Trayvon Martin family representatives expressed surprise and concern over this revelation. Attorney Benjamin Crump issued a statement to Time magazine in which he urged Florida law enforcement to consider the possibility that Zimmerman is now a flight risk.

“If they go to press charges, is he really going to face them?” Mr. Crump said.

Zimmerman’s ex-lawyers said that fears their former client was on the lam are overblown. In a Wednesday appearance on NBC's “Today" show, attorney Craig Sonner said he believes that Zimmerman will turn himself in if he is required to do so.
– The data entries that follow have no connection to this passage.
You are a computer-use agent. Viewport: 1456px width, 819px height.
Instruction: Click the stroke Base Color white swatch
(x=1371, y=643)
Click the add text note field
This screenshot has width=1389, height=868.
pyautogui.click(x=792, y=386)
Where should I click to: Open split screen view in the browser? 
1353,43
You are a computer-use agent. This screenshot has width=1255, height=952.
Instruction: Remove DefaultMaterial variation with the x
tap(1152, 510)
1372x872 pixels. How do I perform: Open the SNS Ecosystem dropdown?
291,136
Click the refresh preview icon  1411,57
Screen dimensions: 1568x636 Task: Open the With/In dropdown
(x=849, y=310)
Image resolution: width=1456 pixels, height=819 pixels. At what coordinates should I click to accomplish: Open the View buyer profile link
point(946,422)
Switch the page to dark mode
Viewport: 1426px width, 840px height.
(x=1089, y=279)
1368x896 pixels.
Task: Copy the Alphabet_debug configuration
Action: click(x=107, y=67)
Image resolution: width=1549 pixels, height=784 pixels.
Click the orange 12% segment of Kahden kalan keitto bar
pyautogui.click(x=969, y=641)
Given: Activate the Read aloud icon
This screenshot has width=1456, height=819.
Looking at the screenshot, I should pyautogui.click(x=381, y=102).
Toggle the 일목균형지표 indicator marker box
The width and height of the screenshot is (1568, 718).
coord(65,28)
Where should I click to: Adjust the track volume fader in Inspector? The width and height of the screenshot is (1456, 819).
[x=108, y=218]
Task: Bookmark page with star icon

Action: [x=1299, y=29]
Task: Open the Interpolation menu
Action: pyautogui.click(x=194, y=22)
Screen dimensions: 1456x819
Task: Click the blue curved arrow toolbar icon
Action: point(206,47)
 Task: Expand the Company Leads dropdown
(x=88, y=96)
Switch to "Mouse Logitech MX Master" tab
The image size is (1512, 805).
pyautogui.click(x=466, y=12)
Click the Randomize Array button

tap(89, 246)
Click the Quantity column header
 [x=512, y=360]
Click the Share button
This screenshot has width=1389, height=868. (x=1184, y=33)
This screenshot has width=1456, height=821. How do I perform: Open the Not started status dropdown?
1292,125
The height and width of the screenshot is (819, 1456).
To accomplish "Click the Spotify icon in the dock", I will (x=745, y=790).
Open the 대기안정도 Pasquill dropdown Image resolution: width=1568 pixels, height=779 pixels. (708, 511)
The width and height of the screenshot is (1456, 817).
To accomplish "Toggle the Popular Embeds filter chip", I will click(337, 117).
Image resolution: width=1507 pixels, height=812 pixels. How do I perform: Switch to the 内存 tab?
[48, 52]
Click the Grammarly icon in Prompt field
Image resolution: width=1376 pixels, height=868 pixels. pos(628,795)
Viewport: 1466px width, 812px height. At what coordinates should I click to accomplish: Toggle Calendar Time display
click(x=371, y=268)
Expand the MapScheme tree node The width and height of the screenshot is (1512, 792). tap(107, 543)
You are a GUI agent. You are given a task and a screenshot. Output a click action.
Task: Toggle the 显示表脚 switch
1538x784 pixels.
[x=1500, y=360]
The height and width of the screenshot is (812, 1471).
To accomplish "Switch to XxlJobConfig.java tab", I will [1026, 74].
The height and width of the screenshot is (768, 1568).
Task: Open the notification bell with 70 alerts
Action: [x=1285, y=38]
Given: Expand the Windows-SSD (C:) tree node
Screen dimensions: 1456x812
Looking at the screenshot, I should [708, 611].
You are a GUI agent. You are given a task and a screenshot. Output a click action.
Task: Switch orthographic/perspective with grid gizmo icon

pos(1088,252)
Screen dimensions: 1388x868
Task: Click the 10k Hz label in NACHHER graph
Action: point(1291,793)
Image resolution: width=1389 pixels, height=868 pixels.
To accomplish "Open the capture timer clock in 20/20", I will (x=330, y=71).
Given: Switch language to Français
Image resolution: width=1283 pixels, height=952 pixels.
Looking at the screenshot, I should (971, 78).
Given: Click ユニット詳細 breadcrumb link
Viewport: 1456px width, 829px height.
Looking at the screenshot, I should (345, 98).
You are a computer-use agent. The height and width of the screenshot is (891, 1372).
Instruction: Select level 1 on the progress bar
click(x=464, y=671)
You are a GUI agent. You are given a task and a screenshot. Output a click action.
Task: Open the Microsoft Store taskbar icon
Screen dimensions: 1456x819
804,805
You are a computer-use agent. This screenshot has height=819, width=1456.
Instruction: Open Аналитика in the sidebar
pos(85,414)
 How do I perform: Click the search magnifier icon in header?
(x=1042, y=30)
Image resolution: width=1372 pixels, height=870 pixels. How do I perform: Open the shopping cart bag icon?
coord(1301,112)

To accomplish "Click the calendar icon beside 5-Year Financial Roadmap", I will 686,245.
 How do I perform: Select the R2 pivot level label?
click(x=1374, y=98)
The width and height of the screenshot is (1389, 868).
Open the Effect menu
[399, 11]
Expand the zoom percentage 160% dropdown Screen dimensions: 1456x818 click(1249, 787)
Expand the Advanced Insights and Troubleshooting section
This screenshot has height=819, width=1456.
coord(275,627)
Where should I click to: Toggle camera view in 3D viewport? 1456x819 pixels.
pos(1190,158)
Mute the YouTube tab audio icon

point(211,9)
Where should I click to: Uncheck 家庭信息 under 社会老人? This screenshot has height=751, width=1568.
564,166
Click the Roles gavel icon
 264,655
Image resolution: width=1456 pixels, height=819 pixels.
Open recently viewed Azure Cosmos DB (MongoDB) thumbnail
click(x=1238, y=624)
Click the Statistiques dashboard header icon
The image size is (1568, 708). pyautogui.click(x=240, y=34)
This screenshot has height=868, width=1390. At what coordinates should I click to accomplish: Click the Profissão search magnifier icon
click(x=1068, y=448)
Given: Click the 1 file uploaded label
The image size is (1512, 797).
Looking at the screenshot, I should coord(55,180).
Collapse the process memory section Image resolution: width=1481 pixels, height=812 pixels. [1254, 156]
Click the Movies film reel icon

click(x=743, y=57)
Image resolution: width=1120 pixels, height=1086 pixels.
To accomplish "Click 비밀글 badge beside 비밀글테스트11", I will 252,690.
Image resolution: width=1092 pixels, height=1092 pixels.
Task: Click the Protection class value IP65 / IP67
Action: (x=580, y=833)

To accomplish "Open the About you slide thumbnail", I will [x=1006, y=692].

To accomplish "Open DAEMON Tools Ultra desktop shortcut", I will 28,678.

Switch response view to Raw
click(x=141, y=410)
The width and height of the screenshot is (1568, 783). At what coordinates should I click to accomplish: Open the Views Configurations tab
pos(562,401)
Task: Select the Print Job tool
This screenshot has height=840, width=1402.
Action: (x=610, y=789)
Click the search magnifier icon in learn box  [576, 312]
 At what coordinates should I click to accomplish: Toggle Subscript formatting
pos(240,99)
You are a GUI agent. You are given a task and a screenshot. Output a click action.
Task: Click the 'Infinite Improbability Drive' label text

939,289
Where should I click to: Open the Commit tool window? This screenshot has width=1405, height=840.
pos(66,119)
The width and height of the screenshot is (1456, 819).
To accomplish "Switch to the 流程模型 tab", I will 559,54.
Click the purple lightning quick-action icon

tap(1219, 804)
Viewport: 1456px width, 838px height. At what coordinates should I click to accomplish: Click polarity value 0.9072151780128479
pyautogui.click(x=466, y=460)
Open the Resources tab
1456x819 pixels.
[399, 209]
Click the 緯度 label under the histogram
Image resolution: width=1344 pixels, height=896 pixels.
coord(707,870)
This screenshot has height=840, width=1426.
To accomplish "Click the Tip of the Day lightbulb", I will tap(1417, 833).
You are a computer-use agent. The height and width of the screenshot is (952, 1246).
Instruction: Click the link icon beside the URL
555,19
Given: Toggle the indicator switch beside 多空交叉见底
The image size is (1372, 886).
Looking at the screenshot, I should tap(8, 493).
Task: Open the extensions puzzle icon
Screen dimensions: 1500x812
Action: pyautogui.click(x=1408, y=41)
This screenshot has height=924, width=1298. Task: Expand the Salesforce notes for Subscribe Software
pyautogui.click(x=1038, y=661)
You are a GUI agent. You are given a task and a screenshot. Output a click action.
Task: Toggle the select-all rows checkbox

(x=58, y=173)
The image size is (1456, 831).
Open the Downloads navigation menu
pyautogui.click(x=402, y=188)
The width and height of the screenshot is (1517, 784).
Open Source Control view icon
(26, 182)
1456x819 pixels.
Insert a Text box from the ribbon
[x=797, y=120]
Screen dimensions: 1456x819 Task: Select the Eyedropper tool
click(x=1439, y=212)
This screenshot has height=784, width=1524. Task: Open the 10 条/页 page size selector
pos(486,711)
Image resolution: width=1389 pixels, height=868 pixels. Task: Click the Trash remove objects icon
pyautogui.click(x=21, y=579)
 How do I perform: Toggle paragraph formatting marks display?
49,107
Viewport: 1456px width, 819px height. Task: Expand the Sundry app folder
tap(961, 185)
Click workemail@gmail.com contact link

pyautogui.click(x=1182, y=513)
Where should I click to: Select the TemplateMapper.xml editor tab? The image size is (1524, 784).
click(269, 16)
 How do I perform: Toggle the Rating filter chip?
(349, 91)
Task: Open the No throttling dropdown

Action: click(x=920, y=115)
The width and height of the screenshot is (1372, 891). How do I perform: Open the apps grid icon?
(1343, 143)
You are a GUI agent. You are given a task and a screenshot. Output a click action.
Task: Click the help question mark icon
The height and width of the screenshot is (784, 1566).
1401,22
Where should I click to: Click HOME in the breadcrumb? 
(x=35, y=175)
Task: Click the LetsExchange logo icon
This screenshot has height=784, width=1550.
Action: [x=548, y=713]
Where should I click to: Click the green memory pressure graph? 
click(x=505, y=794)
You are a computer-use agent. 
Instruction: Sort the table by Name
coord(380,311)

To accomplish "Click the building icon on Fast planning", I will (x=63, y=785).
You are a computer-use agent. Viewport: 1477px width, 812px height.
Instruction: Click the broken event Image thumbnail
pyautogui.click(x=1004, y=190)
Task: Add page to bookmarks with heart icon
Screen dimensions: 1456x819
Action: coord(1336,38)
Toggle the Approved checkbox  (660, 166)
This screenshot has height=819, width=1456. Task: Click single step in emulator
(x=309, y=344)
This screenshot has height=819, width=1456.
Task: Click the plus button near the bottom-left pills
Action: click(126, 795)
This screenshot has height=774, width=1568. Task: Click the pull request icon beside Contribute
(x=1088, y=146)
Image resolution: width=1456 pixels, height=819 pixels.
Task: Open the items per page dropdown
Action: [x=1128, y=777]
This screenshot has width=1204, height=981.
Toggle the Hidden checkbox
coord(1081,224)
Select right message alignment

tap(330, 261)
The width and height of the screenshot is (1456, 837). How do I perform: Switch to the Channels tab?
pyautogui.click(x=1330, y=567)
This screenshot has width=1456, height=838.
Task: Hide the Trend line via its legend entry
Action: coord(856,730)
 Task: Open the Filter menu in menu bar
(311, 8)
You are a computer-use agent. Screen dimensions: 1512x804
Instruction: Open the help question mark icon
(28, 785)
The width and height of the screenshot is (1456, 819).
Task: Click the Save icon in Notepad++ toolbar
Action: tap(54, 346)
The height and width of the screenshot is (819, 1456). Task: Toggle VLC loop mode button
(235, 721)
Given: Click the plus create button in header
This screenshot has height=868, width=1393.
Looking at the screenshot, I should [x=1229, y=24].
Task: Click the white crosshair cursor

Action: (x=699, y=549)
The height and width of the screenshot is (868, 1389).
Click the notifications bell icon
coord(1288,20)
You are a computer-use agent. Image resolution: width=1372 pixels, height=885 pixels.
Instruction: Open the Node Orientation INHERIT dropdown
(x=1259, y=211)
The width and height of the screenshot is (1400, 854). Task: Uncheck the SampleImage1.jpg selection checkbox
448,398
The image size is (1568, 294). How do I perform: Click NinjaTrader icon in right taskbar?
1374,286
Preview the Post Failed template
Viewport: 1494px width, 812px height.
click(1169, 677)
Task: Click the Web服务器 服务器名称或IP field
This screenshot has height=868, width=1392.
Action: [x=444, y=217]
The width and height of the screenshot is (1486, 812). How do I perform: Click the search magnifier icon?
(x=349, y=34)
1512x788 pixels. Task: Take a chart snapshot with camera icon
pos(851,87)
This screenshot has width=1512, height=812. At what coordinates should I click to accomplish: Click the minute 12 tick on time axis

“I don’t believe he is going to flee the country,” Mr. Sonner said.

At the same time, Sonner described Zimmerman as someone who may be in a fragile mental state and who is acting in ways that may not be in his best interest. Zimmerman has tried to contact Florida prosecutors on his own, according to his former attorneys. He has called Fox News talk-show host Sean Hannity, they said, without consulting them as to whether media exposure would be good for him at this time.

Mr. Hannity on Tuesday confirmed that he had spoken with Zimmerman, adding that the conversation was off the record.

“He reached out to me. We spoke on the phone about his case, and I agreed not to report on the contents of that conversation. That’s it. I know nothing about his relationship with his now-former attorneys,” Hannity said.

Without his ex-attorneys' knowledge, Zimmerman has also set up a website on which he solicits funds for his support and legal expenses. The site, therealgeorgezimmerman.com, contains little but quotes from famous authors superimposed on an American flag, plus a PayPal link for donations.

Added together, the events seemed to indicate a deepening oddness in a case that has riveted America. Former FBI official John Miller, now a CBS correspondent, noted on Wednesday that the Trayvon/Zimmerman affair has become something of a “perfect storm of insanity,” with attorneys dropping clients on national television, a bounty placed on Zimmerman’s head by the fringe hate group the New Black Panthers, bits of evidence discussed endlessly in the media, and so on.

Florida special prosecutor Angela Corey has said she will release new information about the case within days, noted Mr. Miller, but it’s not clear what that information will be or whether prosecutors themselves know Zimmerman’s whereabouts.

The admissions of Zimmerman’s ex-attorneys have undoubtedly set wheels turning in the special prosecutor’s office, Miller said, with her ordering that Zimmerman be found and watched, if his location is in fact unknown.

“That throws a big complication in there.... It’s entirely uncertain to me that they do know where he is,” said Miller.